Crise alimentaire en Afrique de l’ouest : plus de 55 millions de personnes en danger

Une urgence humanitaire majeure frappe l’Afrique de l’Ouest et du Centre

L’escalade des violences et les réductions budgétaires plongent 55 millions de personnes, dont 13 millions d’enfants, dans une crise alimentaire sans précédent. Selon le Programme alimentaire mondial (PAM), cette situation pourrait dégénérer en famine catastrophique dès cet été si aucune action urgente n’est engagée.

Des besoins financiers colossaux pour éviter le pire

Pour contrer cette catastrophe humanitaire, le PAM lance un appel à 453 millions de dollars sur les six prochains mois. Une somme indispensable pour éviter que des millions de vies ne basculent dans l’extrême précarité. Les projections révèlent une insécurité alimentaire de niveau d’urgence (phase 4 de l’IPC) pour plus de 3 millions de personnes en 2026, soit un doublement par rapport à 2020.

Quatre pays concentrent les risques les plus élevés

Le Cameroun, le Niger, le Tchad et le Nigéria représentent à eux seuls 77 % des cas d’insécurité alimentaire aiguë dans la région. Dans l’État de Borno (Nigéria), 15 000 personnes pourraient affronter une famine catastrophique (IPC-5), une première depuis près de dix ans. Sarah Longford, directrice régionale adjointe du PAM, alerte : « La réduction des financements en 2025 a aggravé la faim et la malnutrition. Les besoins excèdent largement les ressources disponibles, et le désespoir gagne les jeunes générations. »

Femmes et enfants participant à un atelier de sensibilisation contre l'insécurité alimentaire à Yagoua, Cameroun

Mali, Nigéria, Cameroun : des situations critiques

L’insécurité persistante, les déplacements massifs de populations et les crises économiques exacerbent la famine. Au Mali, la réduction des rations alimentaires a provoqué une hausse de 64 % de la faim aiguë dans certaines zones, tandis que les régions recevant des aides complètes ont vu leur situation s’améliorer de 34 %. Avec 1,5 million de Maliens vulnérables menacés, la situation reste extrêmement préoccupante.

Au Nigéria, le manque de financement en 2025 a contraint le PAM à réduire ses programmes nutritionnels, touchant plus de 300 000 enfants. La malnutrition est passée de « grave » à « critique » dans plusieurs États du Nord, avec seulement 72 000 personnes pouvant être secourues en février 2026, contre 1,3 million en 2025.

Au Cameroun, plus d’un demi-million de personnes risquent de perdre l’accès à une aide vitale si les financements d’urgence ne sont pas débloqués rapidement.

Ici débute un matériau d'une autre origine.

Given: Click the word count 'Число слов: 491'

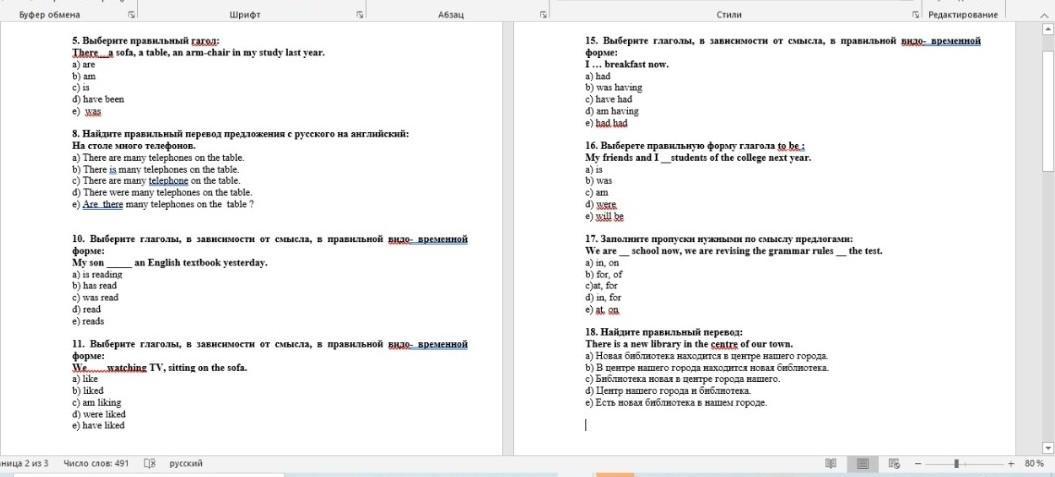Looking at the screenshot, I should tap(96, 464).
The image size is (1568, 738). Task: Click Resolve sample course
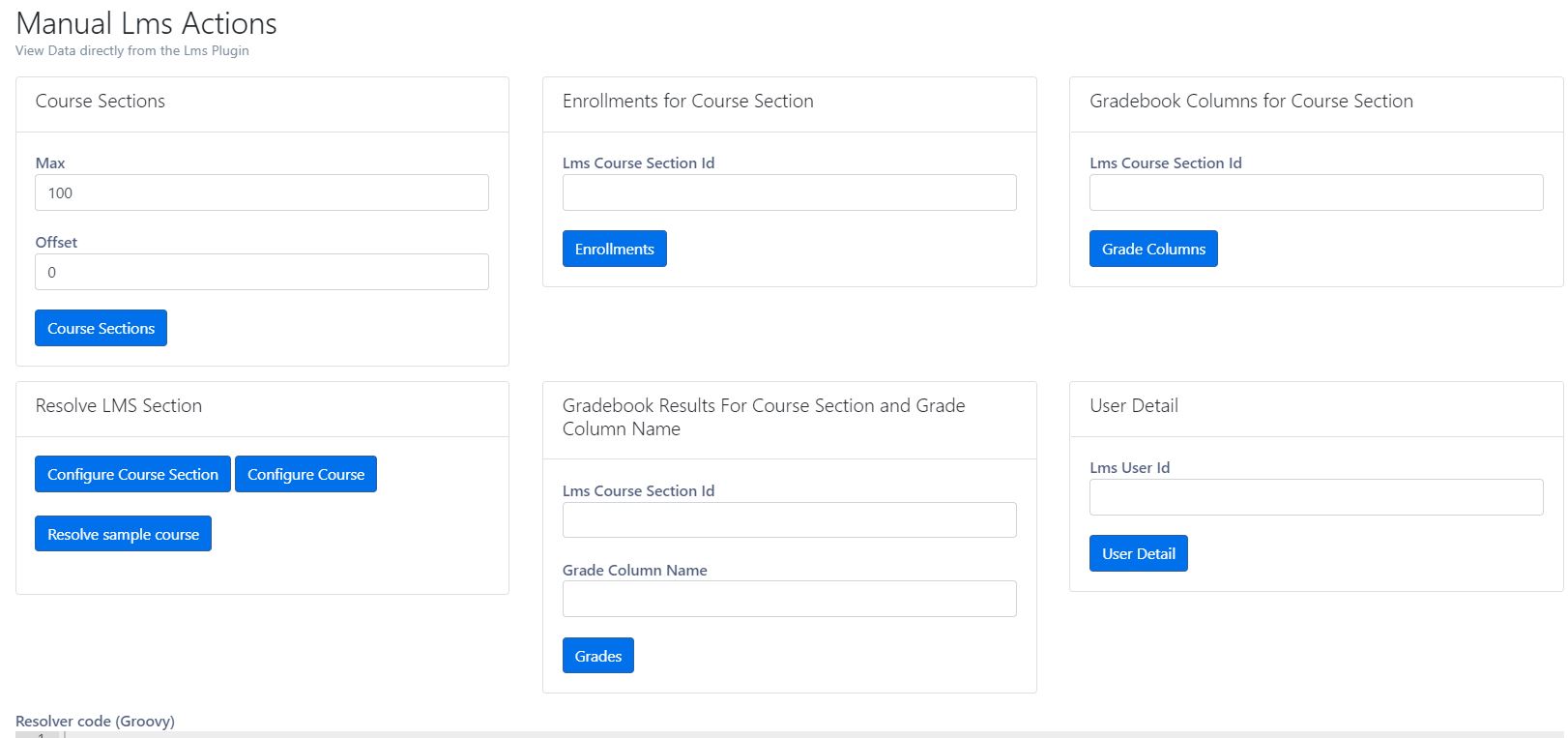click(123, 533)
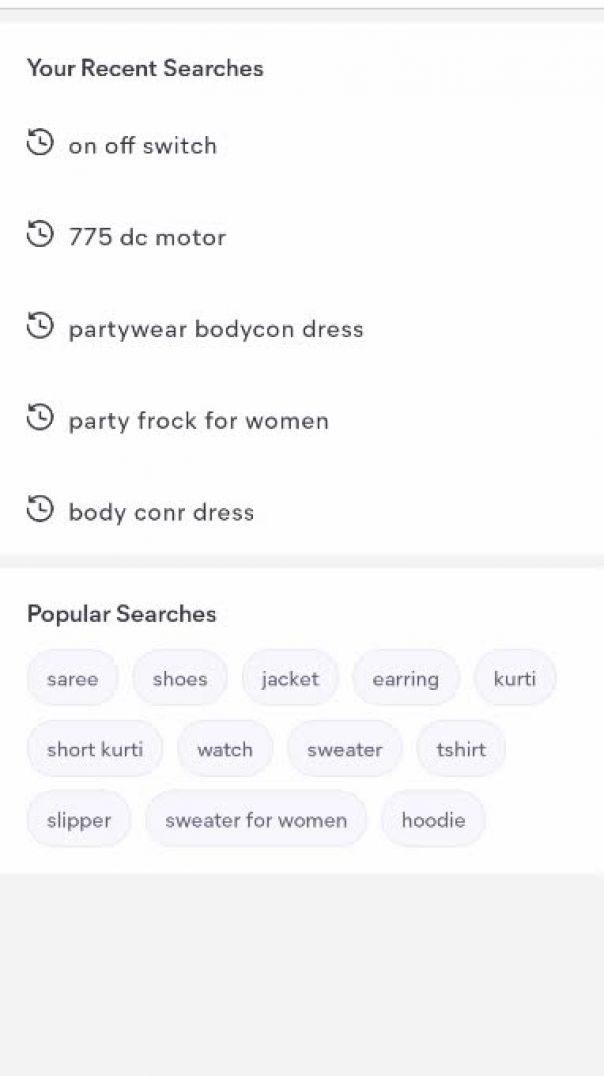Viewport: 604px width, 1076px height.
Task: Pick the 'jacket' search chip
Action: point(290,679)
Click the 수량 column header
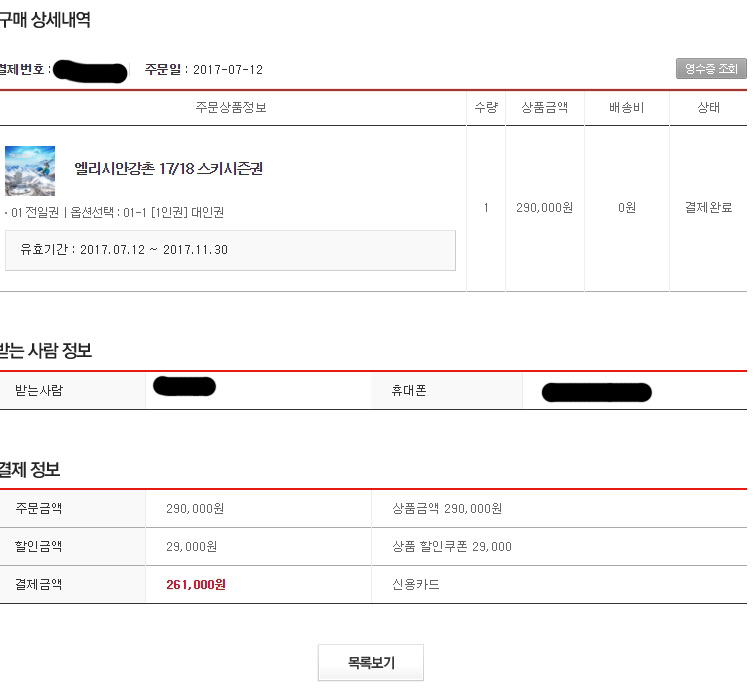The width and height of the screenshot is (755, 689). (x=486, y=107)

Enfant devant des abris dans un camp de déplacés à Maiduguri, État de Borno, Nigéria

13 millions d’enfants au bord de la famine

Jean Martin Bauer, directeur de l’analyse de la sécurité alimentaire et de la nutrition au PAM, souligne que 13 millions d’enfants dans la région sont menacés par la faim en 2026. Ces enfants, en situation d’IPC 5, risquent une mortalité accrue. « Les programmes nutritionnels doivent être une priorité absolue, car ils permettent de prévenir et de traiter la malnutrition », insiste-t-il. Il ajoute : « Les gens meurent de faim. Nous devons garantir que l’aide parvienne aux plus vulnérables. »

Le PAM exige un changement de paradigme

Pour briser le « cycle de la faim » et protéger les générations futures, le PAM plaide pour un renforcement des investissements dans la résilience, les mesures d’anticipation et la protection sociale. L’objectif ? Donner aux communautés les moyens de faire face aux chocs futurs.

Les solutions existent déjà et ont fait leurs preuves : réhabilitation des terres dégradées, programmes d’alimentation scolaire et appui aux systèmes de protection sociale. Grâce à ces initiatives, 300 000 hectares de terres ont été restaurés depuis 2018, protégeant quatre millions de personnes contre les chocs climatiques.

« Les solutions sont connues et éprouvées, mais elles manquent cruellement de financements », déclare M. Bauer. Sans un engagement accru des gouvernements et des partenaires internationaux, la situation ne fera qu’empirer.

Un appel à l’action immédiat

Le PAM réitère son appel à la mobilisation : 453 millions de dollars sont nécessaires en urgence pour maintenir l’aide humanitaire. « Soutenir les communautés en crise est essentiel pour éviter que la faim ne déclenche davantage de troubles, de déplacements et de conflits », explique Sarah Longford.

La crise alimentaire en Afrique de l’Ouest n’est pas une fatalité. Avec des investissements ciblés et une réponse coordonnée, il est possible d’éviter une catastrophe humanitaire majeure.